Le Guardian rapporte que les parlementaires britanniques refusent de révéler quelles organisations médiatiques ont plaidé pour l’adoption de lois restreignant la propriété étrangère de publications britanniques. Le mois dernier, le gouvernement britannique a annoncé qu’il allait tripler le seuil de propriété étrangère autorisée dans les journaux britanniques, le faisant passer à 15 %.
Ce changement ouvre la voie à un groupe comprenant un fonds d’investissement soutenu par les Émirats arabes unis pour acquérir le Telegraph.
Pourquoi les ministres ont-ils gardé confidentielles les réponses à la consultation ?
Les ministres ont franchi une étape sans précédent en exigeant que l’identité de quatre groupes de presse ayant participé à une consultation sur cette question reste confidentielle. Selon un panel multipartite de membres de la Chambre des lords chargé d’examiner la réforme législative, des instructions ont été données pour ne pas divulguer le nom des entreprises concernées.
« Le ministère nous a demandé de ne pas révéler l’identité des organisations ayant répondu », a déclaré le groupe, qui inclut des pairs du Parti travailliste. « Le choix du ministère de maintenir la confidentialité des réponses à une consultation publique nous inquiète. C’est une approche inhabituelle, d’autant plus que le document officiel de consultation indiquait qu’une “liste des organisations ayant répondu” serait publiée sur le site du ministère, accompagnée d’un résumé des principales observations. »

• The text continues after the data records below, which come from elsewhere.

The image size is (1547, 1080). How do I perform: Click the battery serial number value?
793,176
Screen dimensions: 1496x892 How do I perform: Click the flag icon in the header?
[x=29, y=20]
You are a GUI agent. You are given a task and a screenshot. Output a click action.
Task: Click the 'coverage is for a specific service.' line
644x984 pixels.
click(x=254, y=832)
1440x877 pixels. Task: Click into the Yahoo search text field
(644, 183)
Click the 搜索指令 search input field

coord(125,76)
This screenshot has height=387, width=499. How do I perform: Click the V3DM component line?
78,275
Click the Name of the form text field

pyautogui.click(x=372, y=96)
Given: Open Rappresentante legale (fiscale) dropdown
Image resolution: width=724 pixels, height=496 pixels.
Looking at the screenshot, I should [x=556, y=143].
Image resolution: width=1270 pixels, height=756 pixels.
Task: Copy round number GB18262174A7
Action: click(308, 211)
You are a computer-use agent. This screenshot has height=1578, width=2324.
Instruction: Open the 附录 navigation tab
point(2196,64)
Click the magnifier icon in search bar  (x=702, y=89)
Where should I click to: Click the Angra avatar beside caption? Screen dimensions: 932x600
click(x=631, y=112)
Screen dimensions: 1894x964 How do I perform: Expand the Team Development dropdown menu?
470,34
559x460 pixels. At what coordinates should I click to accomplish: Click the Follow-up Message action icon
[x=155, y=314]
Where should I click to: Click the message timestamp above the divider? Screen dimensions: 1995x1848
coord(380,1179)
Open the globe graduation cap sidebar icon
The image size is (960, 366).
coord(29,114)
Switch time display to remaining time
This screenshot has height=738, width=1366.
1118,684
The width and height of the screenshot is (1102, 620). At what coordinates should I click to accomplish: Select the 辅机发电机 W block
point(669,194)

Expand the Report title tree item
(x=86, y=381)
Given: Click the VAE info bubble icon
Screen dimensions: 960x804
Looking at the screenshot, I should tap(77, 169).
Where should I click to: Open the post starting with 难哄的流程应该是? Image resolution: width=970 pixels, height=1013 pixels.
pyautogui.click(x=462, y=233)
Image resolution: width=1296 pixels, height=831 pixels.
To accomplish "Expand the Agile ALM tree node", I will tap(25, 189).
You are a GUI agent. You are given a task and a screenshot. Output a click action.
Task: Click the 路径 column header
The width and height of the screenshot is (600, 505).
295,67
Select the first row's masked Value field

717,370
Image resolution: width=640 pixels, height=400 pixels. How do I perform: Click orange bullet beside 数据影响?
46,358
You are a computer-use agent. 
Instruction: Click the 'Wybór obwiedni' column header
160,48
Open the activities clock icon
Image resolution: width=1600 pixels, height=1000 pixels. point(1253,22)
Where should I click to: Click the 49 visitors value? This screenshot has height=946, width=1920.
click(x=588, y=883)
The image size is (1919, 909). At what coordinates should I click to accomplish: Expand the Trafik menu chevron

Quel rôle joue DMGT dans le lobbying des États du Golfe ?
Les ministres ont également été en contact avec le groupe Daily Mail and General Trust (DMGT) de Lord Rothermere, propriétaire du Daily Mail, du Mail on Sunday et du i Paper. On ne sait pas exactement quelle position a été défendue par le groupe. Quelques semaines avant que la réforme ne soit rendue publique, une délégation des Émirats arabes unis avait rencontré des responsables de Downing Street.
Le DMGT, en raison de ses liens étroits avec la région du Golfe, concentre aujourd’hui ses activités événementielles dans cette zone. Le mois dernier, Lord Rothermere faisait partie des personnalités médiatiques ayant rencontré le président américain Donald Trump et l’émir du Qatar Tamim ben Hamad Al Thani à Doha.
Quels sont les risques en matière de sécurité nationale liés à la propriété étrangère ?
La réforme, qui doit être soumise à un vote à la Chambre des communes, est perçue comme une composante de la stratégie de Keir Starmer pour attirer les investissements étrangers et relancer l’économie britannique. Cependant, tout assouplissement des lois sur la propriété étatique suscite des inquiétudes au Parlement.
D’après l’évaluation gouvernementale, une entreprise non identifiée a demandé que le seuil de propriété par un État étranger dans un journal soit porté à 25 %, en s’appuyant sur une législation existante sur la sécurité nationale. Celle-ci autorise déjà des gouvernements étrangers à détenir jusqu’à un quart des infrastructures critiques, comme les centrales nucléaires.
La volonté croissante des États du Golfe d’investir dans les médias est un signe clair de leur stratégie d’influence économique. L’Arabie saoudite détient déjà des droits de diffusion sportive via la plateforme Dazn, et les Émirats arabes unis cherchent à acquérir une part du Telegraph.
Avec une participation minoritaire détenue par IMI, une entreprise contrôlée par les Émirats, la réforme législative ouvre de fait la porte à l’acquisition du Telegraph par le fonds américain RedBird Capital. Lord Rothermere, qui fait partie du consortium de RedBird, négocie actuellement une prise de participation minoritaire dans le groupe Telegraph Media. La prise de contrôle n’a cependant pas encore eu lieu.